动物实验结果表明,AOH和AME对多个体系具有致突变性和遗传毒性作用。链孢毒素可使果实内部腐烂而表皮无明显变化,不能通过冲洗,分拣操作去除毒素,因此新鲜果蔬及其制品的交链孢毒素污染已成为重要的公共卫生问题。
OTA具有较强的肝毒性和肾毒性,并有致畸、致癌和致突变作用。
PAT具有神经毒性、遗传毒性、致畸和潜在的免疫毒性,大多数欧美国家规定PAT的限量为0-50μg/kg,我国规定苹果、山楂半成品的限量为100μg/kg。
单端孢霉烯族毒素具有致畸、致癌和致突变作用,且耐热和耐酸,在加工中难以脱除;脱氧雪腐镰刀菌烯醇(DON)是其中污染最为广泛的一种,摄取含有DON的食物后会造成头疼、恶心、腹疼、贫血、免疫力下降;如果长期摄入,会造成致癌、致畸、遗传毒性、肝细胞毒性、中毒性肾损害、生殖紊乱、免疫抑制的发生。
目前真菌毒素的检测方法主要有免疫学检测方法、高效液相色谱法、液相色谱-质谱/质谱法和毛细管电泳等。在前处理方面,常结合样品基质和目标真菌毒素的特性,采用常规固相萃取柱或免疫亲和柱富集、净化,或采用QuEChERS法净化,各有其优缺点。

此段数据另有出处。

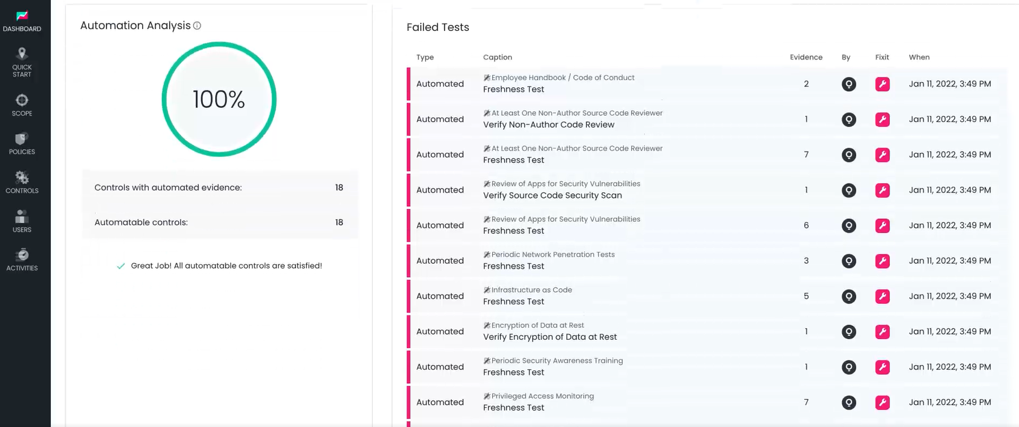1019x427 pixels.
Task: Open Activities from the sidebar
Action: tap(22, 260)
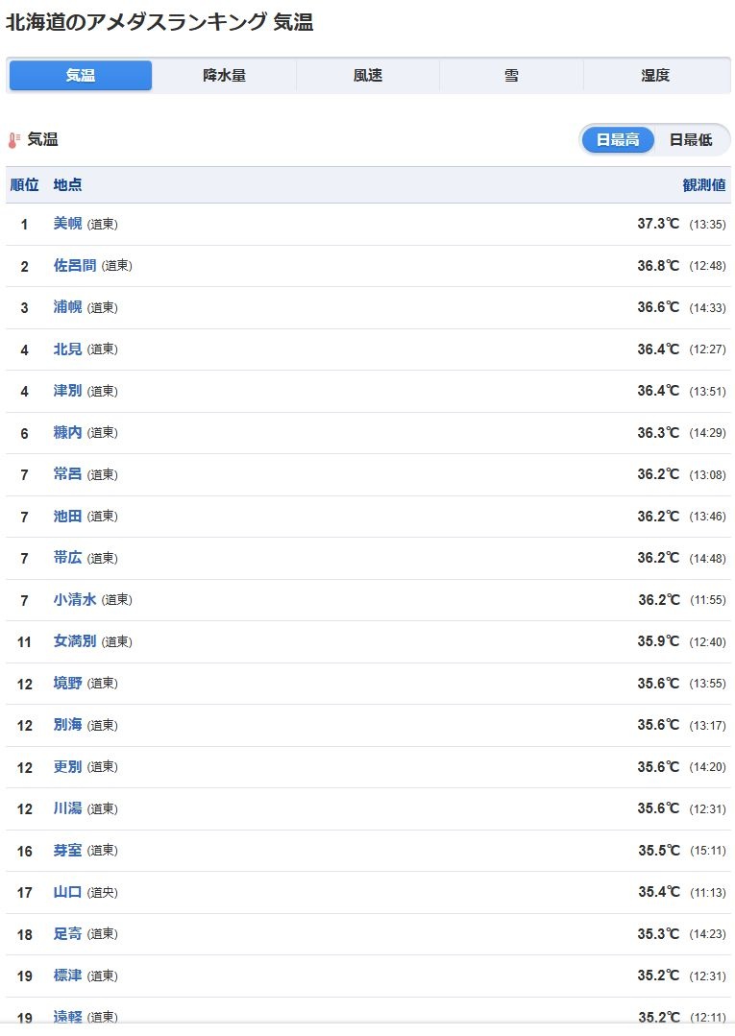This screenshot has width=735, height=1036.
Task: Open the 佐呂間 location link
Action: pyautogui.click(x=75, y=266)
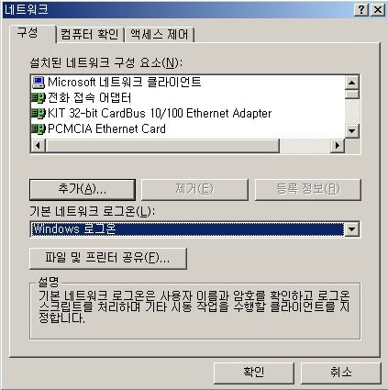Open 파일 및 프린터 공유 dialog
Viewport: 388px width, 390px height.
pos(108,259)
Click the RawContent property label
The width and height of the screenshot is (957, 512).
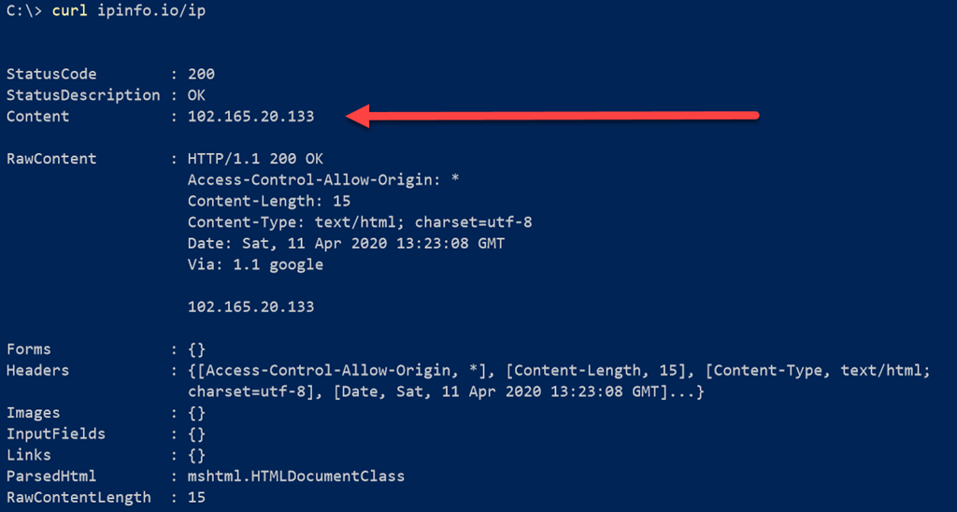pos(51,159)
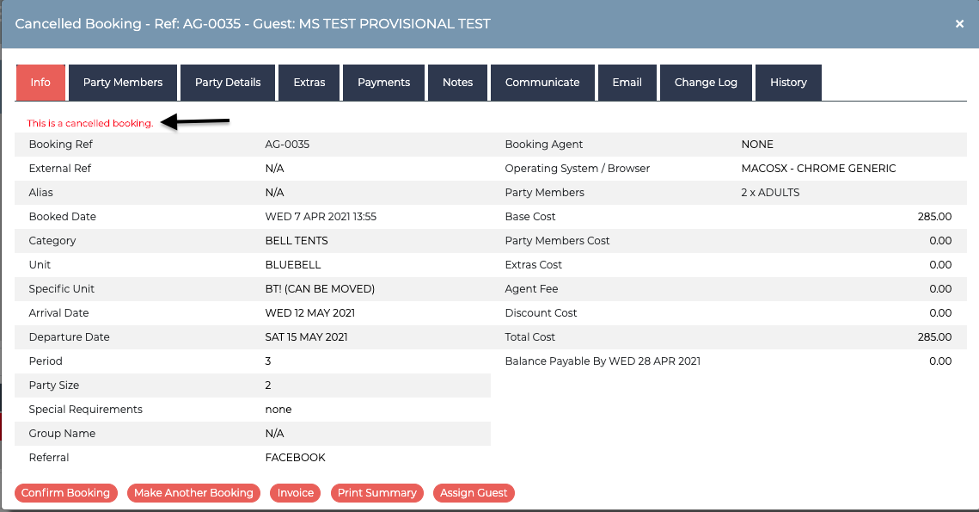Click Make Another Booking button
The image size is (979, 512).
point(193,492)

但是当前新鲜果蔬中真菌毒素的检测报道较少,已报道的果蔬中真菌毒素的检测研究多为单一目标物或同一种属的几个真菌毒素的检测。由于果蔬在储藏过程中会出现不同种属真菌毒素的污染,因此开展不同种属真菌毒素的高通量检测研究势在必行。
发明内容
针对以上现有技术存在的缺点和不足之处,本发明的目的在于提供一种同时检测果蔬中7种典型真菌毒素的方法。本发明采用HLB固相萃取和UHPLC-MS/MS检测方法,可以同时检测果蔬中7种典型真菌毒素AOH、AME、TeA、TEN、DON、PAT和OTA(其分子结构式图如附图1所示)。该检测方法前处理方法简单,可以简单、快速、准确的同时测定果蔬样品中的多种真菌毒素,回收率高、重现性好,能够满足痕量的分析要求。
本发明目的通过以下技术方案实现:
一种同时检测果蔬中7种典型真菌毒素的方法,包括如下步骤:
(1)样品前处理
将待测果蔬试样匀浆均质后用甲酸-乙腈混合溶剂超声提取,离心,取上清液干燥后加入甲酸水溶液混匀,得到试样溶液;将试样溶液用HLB固相萃取柱萃取,采用甲酸水溶液为淋洗液,甲醇为洗脱液,收集洗脱液干燥,固相残渣用乙酸铵水溶液和乙腈的混合溶液复溶,过滤除去不溶物,得到待测液;
(2)标准溶液的配制
用乙酸铵水溶液和乙腈的混合溶液配制含有7种典型真菌毒素AOH、AME、TeA、TEN、DON、PAT和OTA的混合标准溶液,备用;
(3)UHPLC-MS/MS(超高效液相色谱-二级质谱)检测
将步骤(2)的混合标准溶液采用UHPLC-MS/MS检测得到标准曲线,同样条件下检测步骤(1)的待测液,根据标准曲线计算待测液中7种典型真菌毒素AOH、AME、TeA、TEN、DON、PAT和OTA的含量。
优选地,步骤(1)中所述甲酸-乙腈混合溶剂中甲酸的体积百分含量为1%。
优选地,步骤(1)中所述超声的时间为0~30min,更优选超声的时间为20min。
优选地,步骤(1)中所述甲酸水溶液中甲酸的体积百分含量为1%。
优选地,步骤(1)中所述乙酸铵水溶液和乙腈的混合溶液中乙酸铵水溶液的浓度为10mmol/L,乙酸铵水溶液和乙腈的体积比为8:2。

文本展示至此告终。